## WHAT TO DO
Rewrite the items starting at the line containing "Where should I" and ending at the line containing "(x=421, y=503)", both included, as a numbered list with blank lines left out. Leave the pictures out of your answer.

## SUPPLIED MATERIAL

== == ==

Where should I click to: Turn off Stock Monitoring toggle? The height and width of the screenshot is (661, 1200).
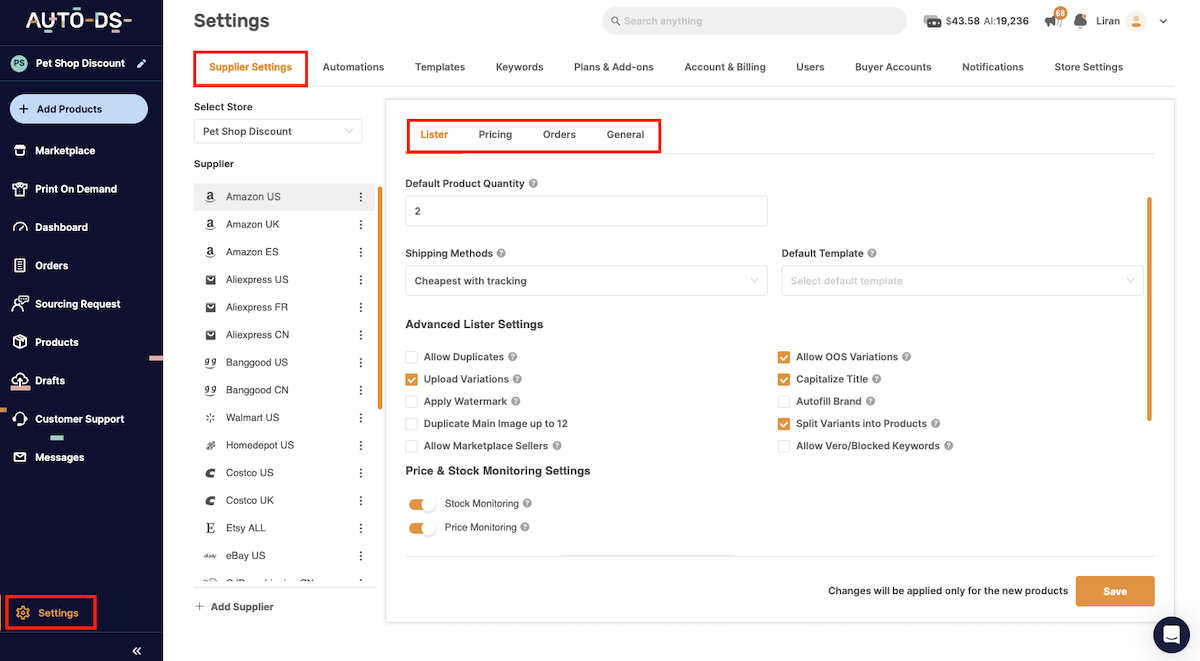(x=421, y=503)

== == ==

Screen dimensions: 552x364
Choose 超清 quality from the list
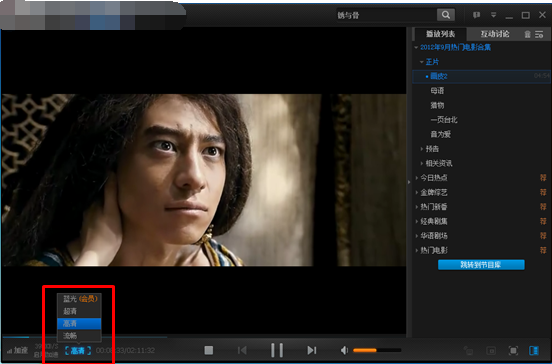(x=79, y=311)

== == ==

## FINISHED EXERCISE
1. Where should I click to: Turn off Stock Monitoring toggle? The height and width of the screenshot is (661, 1200).
2. (x=421, y=503)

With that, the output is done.